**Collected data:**
=-=-=-=-=

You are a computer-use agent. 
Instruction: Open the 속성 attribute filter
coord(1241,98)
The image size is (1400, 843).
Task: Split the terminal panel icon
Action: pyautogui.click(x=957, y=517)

=-=-=-=-=

**WORK INSTRUCTIONS:** Every entry above should be transcribed exactly and in full.

**ANSWER TO THIS PROBLEM:**
You are a computer-use agent. 
Instruction: Open the 속성 attribute filter
coord(1241,98)
The image size is (1400, 843).
Task: Split the terminal panel icon
Action: pyautogui.click(x=957, y=517)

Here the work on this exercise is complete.